**Record extracts**
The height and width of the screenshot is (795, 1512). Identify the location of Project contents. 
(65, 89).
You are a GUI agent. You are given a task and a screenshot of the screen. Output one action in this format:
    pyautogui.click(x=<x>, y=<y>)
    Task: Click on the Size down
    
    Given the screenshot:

**Directions for this task**
Copy out every line of the records above, character for character.

**Task response**
The height and width of the screenshot is (795, 1512). Identify the location of Project contents. 
(65, 89).
You are a GUI agent. You are given a task and a screenshot of the screen. Output one action in this format:
    pyautogui.click(x=<x>, y=<y>)
    Task: Click on the Size down
    
    Given the screenshot:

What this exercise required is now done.